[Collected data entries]
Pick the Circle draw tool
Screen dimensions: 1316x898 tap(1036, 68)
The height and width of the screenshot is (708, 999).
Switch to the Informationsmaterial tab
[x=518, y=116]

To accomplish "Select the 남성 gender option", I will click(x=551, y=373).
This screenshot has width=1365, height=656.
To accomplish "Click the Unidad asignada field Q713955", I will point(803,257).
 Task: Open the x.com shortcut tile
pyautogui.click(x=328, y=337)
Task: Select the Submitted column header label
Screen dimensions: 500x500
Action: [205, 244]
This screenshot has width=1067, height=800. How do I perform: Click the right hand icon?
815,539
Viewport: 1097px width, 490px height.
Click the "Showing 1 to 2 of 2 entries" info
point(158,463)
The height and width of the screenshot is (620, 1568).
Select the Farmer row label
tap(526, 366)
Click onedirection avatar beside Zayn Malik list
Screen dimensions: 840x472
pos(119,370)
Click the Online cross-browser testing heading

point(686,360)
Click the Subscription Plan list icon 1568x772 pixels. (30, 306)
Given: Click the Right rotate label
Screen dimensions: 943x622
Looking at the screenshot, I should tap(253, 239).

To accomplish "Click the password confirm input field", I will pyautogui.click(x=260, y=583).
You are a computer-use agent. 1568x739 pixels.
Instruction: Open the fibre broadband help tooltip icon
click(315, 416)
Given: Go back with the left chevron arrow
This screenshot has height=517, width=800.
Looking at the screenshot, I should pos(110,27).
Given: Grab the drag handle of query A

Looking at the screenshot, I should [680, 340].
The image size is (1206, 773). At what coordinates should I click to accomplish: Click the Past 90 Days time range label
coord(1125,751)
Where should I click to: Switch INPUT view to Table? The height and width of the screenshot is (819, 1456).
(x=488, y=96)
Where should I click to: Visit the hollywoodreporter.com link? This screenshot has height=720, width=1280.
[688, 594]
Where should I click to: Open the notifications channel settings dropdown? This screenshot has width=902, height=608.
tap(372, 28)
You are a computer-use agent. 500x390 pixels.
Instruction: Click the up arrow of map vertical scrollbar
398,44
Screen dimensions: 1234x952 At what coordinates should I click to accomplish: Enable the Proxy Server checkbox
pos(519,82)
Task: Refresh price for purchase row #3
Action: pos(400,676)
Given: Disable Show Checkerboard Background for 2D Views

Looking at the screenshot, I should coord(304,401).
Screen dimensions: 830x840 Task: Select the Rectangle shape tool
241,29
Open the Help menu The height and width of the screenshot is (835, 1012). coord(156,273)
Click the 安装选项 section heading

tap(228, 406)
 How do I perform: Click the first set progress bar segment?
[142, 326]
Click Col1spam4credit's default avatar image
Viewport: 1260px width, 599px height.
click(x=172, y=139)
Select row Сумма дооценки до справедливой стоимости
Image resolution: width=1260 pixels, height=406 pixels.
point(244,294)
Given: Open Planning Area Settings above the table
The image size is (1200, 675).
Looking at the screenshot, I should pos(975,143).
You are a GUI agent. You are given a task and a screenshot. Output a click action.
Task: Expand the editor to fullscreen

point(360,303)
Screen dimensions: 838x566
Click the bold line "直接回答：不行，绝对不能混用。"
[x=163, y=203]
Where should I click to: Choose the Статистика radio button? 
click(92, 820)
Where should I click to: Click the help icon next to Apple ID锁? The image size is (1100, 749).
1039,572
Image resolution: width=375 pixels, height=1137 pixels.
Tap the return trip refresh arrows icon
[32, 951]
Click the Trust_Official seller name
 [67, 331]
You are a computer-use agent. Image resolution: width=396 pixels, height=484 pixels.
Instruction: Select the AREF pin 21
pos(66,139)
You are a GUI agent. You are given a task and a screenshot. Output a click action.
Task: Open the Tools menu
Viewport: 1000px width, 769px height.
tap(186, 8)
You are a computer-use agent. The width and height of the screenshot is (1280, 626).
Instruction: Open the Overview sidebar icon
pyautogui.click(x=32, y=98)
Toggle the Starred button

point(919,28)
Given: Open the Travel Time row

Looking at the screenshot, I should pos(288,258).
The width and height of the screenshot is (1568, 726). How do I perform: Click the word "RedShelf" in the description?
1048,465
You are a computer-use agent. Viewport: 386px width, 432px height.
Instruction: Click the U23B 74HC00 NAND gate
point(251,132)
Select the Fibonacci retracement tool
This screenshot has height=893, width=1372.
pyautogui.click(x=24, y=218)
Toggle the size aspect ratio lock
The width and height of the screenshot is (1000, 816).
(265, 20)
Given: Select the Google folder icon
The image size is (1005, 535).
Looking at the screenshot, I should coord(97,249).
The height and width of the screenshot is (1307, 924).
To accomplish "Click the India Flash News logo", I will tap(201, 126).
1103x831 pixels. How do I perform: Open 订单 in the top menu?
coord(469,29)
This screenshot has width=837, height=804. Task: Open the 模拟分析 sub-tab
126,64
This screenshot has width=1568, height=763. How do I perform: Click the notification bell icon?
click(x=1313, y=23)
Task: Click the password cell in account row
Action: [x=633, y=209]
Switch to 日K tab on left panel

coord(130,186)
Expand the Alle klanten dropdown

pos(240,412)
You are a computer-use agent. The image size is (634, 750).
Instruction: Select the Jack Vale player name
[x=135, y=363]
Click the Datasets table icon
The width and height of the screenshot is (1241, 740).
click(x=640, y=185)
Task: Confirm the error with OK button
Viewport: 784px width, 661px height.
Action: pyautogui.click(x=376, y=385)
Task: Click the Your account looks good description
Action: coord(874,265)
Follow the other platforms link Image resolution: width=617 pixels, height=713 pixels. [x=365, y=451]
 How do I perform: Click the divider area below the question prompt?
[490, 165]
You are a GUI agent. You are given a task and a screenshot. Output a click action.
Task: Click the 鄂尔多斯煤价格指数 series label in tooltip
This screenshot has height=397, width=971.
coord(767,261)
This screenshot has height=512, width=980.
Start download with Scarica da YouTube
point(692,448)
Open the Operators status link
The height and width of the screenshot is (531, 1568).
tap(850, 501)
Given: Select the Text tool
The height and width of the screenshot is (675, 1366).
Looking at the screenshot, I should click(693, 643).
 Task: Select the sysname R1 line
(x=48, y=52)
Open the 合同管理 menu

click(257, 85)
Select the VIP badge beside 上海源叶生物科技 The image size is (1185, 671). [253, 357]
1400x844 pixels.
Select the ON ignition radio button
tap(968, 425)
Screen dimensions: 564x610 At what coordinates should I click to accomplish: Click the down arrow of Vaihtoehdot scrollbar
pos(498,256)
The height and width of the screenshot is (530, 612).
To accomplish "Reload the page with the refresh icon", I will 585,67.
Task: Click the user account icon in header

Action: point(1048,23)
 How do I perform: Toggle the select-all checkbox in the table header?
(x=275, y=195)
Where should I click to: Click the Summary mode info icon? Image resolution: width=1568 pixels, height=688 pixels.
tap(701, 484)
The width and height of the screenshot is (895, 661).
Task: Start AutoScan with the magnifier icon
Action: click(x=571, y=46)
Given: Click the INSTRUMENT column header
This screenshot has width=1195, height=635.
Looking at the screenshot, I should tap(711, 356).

To do ->
Exactly as given, set down all of the lines above.

Exercise response ->
Pick the Circle draw tool
Screen dimensions: 1316x898 tap(1036, 68)
The height and width of the screenshot is (708, 999).
Switch to the Informationsmaterial tab
[x=518, y=116]

To accomplish "Select the 남성 gender option", I will click(x=551, y=373).
This screenshot has width=1365, height=656.
To accomplish "Click the Unidad asignada field Q713955", I will point(803,257).
 Task: Open the x.com shortcut tile
pyautogui.click(x=328, y=337)
Task: Select the Submitted column header label
Screen dimensions: 500x500
Action: [205, 244]
This screenshot has width=1067, height=800. How do I perform: Click the right hand icon?
815,539
Viewport: 1097px width, 490px height.
Click the "Showing 1 to 2 of 2 entries" info
point(158,463)
The height and width of the screenshot is (620, 1568).
Select the Farmer row label
tap(526, 366)
Click onedirection avatar beside Zayn Malik list
Screen dimensions: 840x472
pos(119,370)
Click the Online cross-browser testing heading

point(686,360)
Click the Subscription Plan list icon 1568x772 pixels. (30, 306)
Given: Click the Right rotate label
Screen dimensions: 943x622
Looking at the screenshot, I should tap(253, 239).

To accomplish "Click the password confirm input field", I will pyautogui.click(x=260, y=583).
You are a computer-use agent. 1568x739 pixels.
Instruction: Open the fibre broadband help tooltip icon
click(315, 416)
Given: Go back with the left chevron arrow
This screenshot has height=517, width=800.
Looking at the screenshot, I should pos(110,27).
Given: Grab the drag handle of query A

Looking at the screenshot, I should [680, 340].
The image size is (1206, 773). At what coordinates should I click to accomplish: Click the Past 90 Days time range label
coord(1125,751)
Where should I click to: Switch INPUT view to Table? The height and width of the screenshot is (819, 1456).
(x=488, y=96)
Where should I click to: Visit the hollywoodreporter.com link? This screenshot has height=720, width=1280.
[688, 594]
Where should I click to: Open the notifications channel settings dropdown? This screenshot has width=902, height=608.
tap(372, 28)
You are a computer-use agent. 500x390 pixels.
Instruction: Click the up arrow of map vertical scrollbar
398,44
Screen dimensions: 1234x952 At what coordinates should I click to accomplish: Enable the Proxy Server checkbox
pos(519,82)
Task: Refresh price for purchase row #3
Action: pos(400,676)
Given: Disable Show Checkerboard Background for 2D Views

Looking at the screenshot, I should coord(304,401).
Screen dimensions: 830x840 Task: Select the Rectangle shape tool
241,29
Open the Help menu The height and width of the screenshot is (835, 1012). coord(156,273)
Click the 安装选项 section heading

tap(228, 406)
 How do I perform: Click the first set progress bar segment?
[142, 326]
Click Col1spam4credit's default avatar image
Viewport: 1260px width, 599px height.
click(x=172, y=139)
Select row Сумма дооценки до справедливой стоимости
Image resolution: width=1260 pixels, height=406 pixels.
point(244,294)
Given: Open Planning Area Settings above the table
The image size is (1200, 675).
Looking at the screenshot, I should pos(975,143).
You are a GUI agent. You are given a task and a screenshot. Output a click action.
Task: Expand the editor to fullscreen

point(360,303)
Screen dimensions: 838x566
Click the bold line "直接回答：不行，绝对不能混用。"
[x=163, y=203]
Where should I click to: Choose the Статистика radio button? 
click(92, 820)
Where should I click to: Click the help icon next to Apple ID锁? The image size is (1100, 749).
1039,572
Image resolution: width=375 pixels, height=1137 pixels.
Tap the return trip refresh arrows icon
[32, 951]
Click the Trust_Official seller name
 [67, 331]
You are a computer-use agent. Image resolution: width=396 pixels, height=484 pixels.
Instruction: Select the AREF pin 21
pos(66,139)
You are a GUI agent. You are given a task and a screenshot. Output a click action.
Task: Open the Tools menu
Viewport: 1000px width, 769px height.
tap(186, 8)
You are a computer-use agent. The width and height of the screenshot is (1280, 626).
Instruction: Open the Overview sidebar icon
pyautogui.click(x=32, y=98)
Toggle the Starred button

point(919,28)
Given: Open the Travel Time row

Looking at the screenshot, I should pos(288,258).
The width and height of the screenshot is (1568, 726). How do I perform: Click the word "RedShelf" in the description?
1048,465
You are a computer-use agent. Viewport: 386px width, 432px height.
Instruction: Click the U23B 74HC00 NAND gate
point(251,132)
Select the Fibonacci retracement tool
This screenshot has height=893, width=1372.
pyautogui.click(x=24, y=218)
Toggle the size aspect ratio lock
The width and height of the screenshot is (1000, 816).
(265, 20)
Given: Select the Google folder icon
The image size is (1005, 535).
Looking at the screenshot, I should coord(97,249).
The height and width of the screenshot is (1307, 924).
To accomplish "Click the India Flash News logo", I will tap(201, 126).
1103x831 pixels. How do I perform: Open 订单 in the top menu?
coord(469,29)
This screenshot has width=837, height=804. Task: Open the 模拟分析 sub-tab
126,64
This screenshot has width=1568, height=763. How do I perform: Click the notification bell icon?
click(x=1313, y=23)
Task: Click the password cell in account row
Action: [x=633, y=209]
Switch to 日K tab on left panel

coord(130,186)
Expand the Alle klanten dropdown

pos(240,412)
You are a computer-use agent. The image size is (634, 750).
Instruction: Select the Jack Vale player name
[x=135, y=363]
Click the Datasets table icon
The width and height of the screenshot is (1241, 740).
click(x=640, y=185)
Task: Confirm the error with OK button
Viewport: 784px width, 661px height.
Action: pyautogui.click(x=376, y=385)
Task: Click the Your account looks good description
Action: coord(874,265)
Follow the other platforms link Image resolution: width=617 pixels, height=713 pixels. [x=365, y=451]
 How do I perform: Click the divider area below the question prompt?
[490, 165]
You are a GUI agent. You are given a task and a screenshot. Output a click action.
Task: Click the 鄂尔多斯煤价格指数 series label in tooltip
This screenshot has height=397, width=971.
coord(767,261)
This screenshot has height=512, width=980.
Start download with Scarica da YouTube
point(692,448)
Open the Operators status link
The height and width of the screenshot is (531, 1568).
tap(850, 501)
Given: Select the Text tool
The height and width of the screenshot is (675, 1366).
Looking at the screenshot, I should click(693, 643).
 Task: Select the sysname R1 line
(x=48, y=52)
Open the 合同管理 menu

click(257, 85)
Select the VIP badge beside 上海源叶生物科技 The image size is (1185, 671). [253, 357]
1400x844 pixels.
Select the ON ignition radio button
tap(968, 425)
Screen dimensions: 564x610 At what coordinates should I click to accomplish: Click the down arrow of Vaihtoehdot scrollbar
pos(498,256)
The height and width of the screenshot is (530, 612).
To accomplish "Reload the page with the refresh icon", I will 585,67.
Task: Click the user account icon in header

Action: point(1048,23)
 How do I perform: Toggle the select-all checkbox in the table header?
(x=275, y=195)
Where should I click to: Click the Summary mode info icon? Image resolution: width=1568 pixels, height=688 pixels.
tap(701, 484)
The width and height of the screenshot is (895, 661).
Task: Start AutoScan with the magnifier icon
Action: click(x=571, y=46)
Given: Click the INSTRUMENT column header
This screenshot has width=1195, height=635.
Looking at the screenshot, I should tap(711, 356).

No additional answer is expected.